Camille Brayshaw/Fourth Estate

People who closely follow politics have been upset recently at Joe Biden’s refusal to answer questions. He has been calling “lids,” the journalistic term for ending a campaign day early, quite often — sometimes before 10 in the morning.

Biden has also refused to take a stand on court packing, which is the practice of expanding the Supreme Court (beyond nine justices) and filling the new seats with sympathetic jurists. On Oct. 8, Biden said he would take a position on court packing “when the election is over.” 

On Thursday, news broke that Biden will create a commission to study the judiciary if elected. “I’ll create a commission” is Washington-speak for “I would like to bury this issue in the Mariana Trench,” and advice from past commissions, like President Reagan’s Grace Commission on government waste and President Obama’s Bowles-Simpson Commission on deficit reduction, was mostly ignored.

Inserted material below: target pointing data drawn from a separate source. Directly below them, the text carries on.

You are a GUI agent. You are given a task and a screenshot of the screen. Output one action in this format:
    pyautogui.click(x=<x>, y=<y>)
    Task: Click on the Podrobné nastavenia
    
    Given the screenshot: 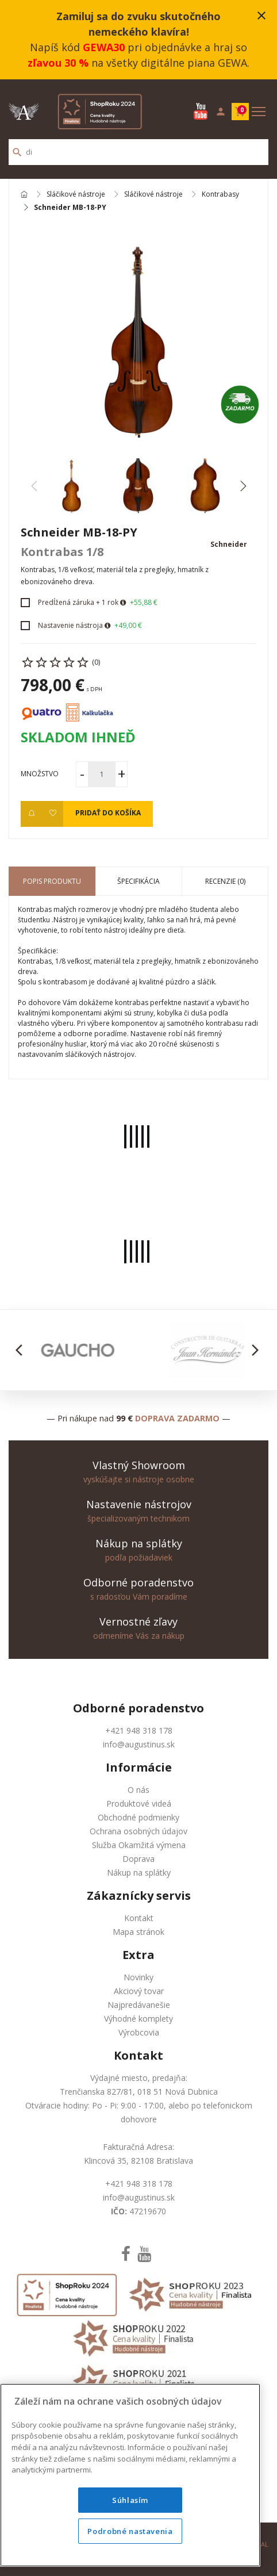 What is the action you would take?
    pyautogui.click(x=129, y=2531)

Biden’s explanation to the press for not answering the question about the courts on Oct. 8 was, “The moment I answer that question, the headline in every one of your papers will be about that.” He is, of course, correct. If he promises to expand the court, he would be promising to change something that has been constant since 1869. That’s newsy. If he promises not to expand the court, he would be driving a wedge in his own base, since some progressive activists and even some elected officials support the idea. That’s newsy too.

If Barack Obama’s foreign policy strategy was “don’t do stupid stuff,” his vice president’s campaign strategy is “don’t do newsy stuff.” Like it or not, “don’t do newsy stuff” has served Biden well so far. It won him the primaries, and he’s never trailed — or even been close to trailing — in the RealClearPolitics national polling average at any point during the general election campaign. He has also consistently outperformed Hillary Clinton’s 2016 polling average since early August.

People who are upset that he won’t answer questions are forgetting some important facts. Biden does not hold elected office. He does not serve the people of the United States. He is an ordinary private citizen (despite retaining the honorific “Vice President,” which is a grotesque, quasi-aristocratic tradition that we should dispense of, but that’s a topic for another article). He is under no obligation to talk to the press if he does not want to. Joe Biden doesn’t have to answer your questions.

“But he should tell the American people where he stands on the issues if he wants them to support him!” you might say. Well, the American people don’t seem to mind. They keep telling pollsters they support him more than President Trump.

It makes sense why: The vast majority of Americans don’t even know Biden has refused to answer questions. Political scientists Yanna Krupnikov and John Barry Ryan found that around 80 percent of Americans don’t follow politics very closely at all. But that doesn’t mean they don’t vote or identify with parties. They just don’t really care about the day-to-day controversies that the 20 percent of Americans who follow politics closely obsess over.

The vast majority of them don’t have the faintest idea what “calling a lid” means and haven’t given a second’s thought to court packing. According to Krupnikov and Ryan, Democrats who don’t follow politics closely are much more likely to consider moral decline as an important issue than Democrats who do follow politics closely. That might be why Biden is running ads that say things like “vote for empathy” and “vote for respect” instead of “vote for a 38-point energy plan that will create a million new jobs, reduce carbon emissions by 5 percent, and be revenue-neutral over the 10-year budget window.”

Joe Biden’s job is not to conform to some ideal presidential campaign that political junkies have invented. His job is not to give detailed positions on every issue that matters to policy nerds. His job is to get more votes in the Electoral College than Donald Trump. He seems to think he can do that by running feel-good ads that don’t even mention Trump, posting about ice cream on social media and not doing newsy stuff. We’ll have to wait until all the votes are counted to know if it worked — but it seems to be going pretty well so far.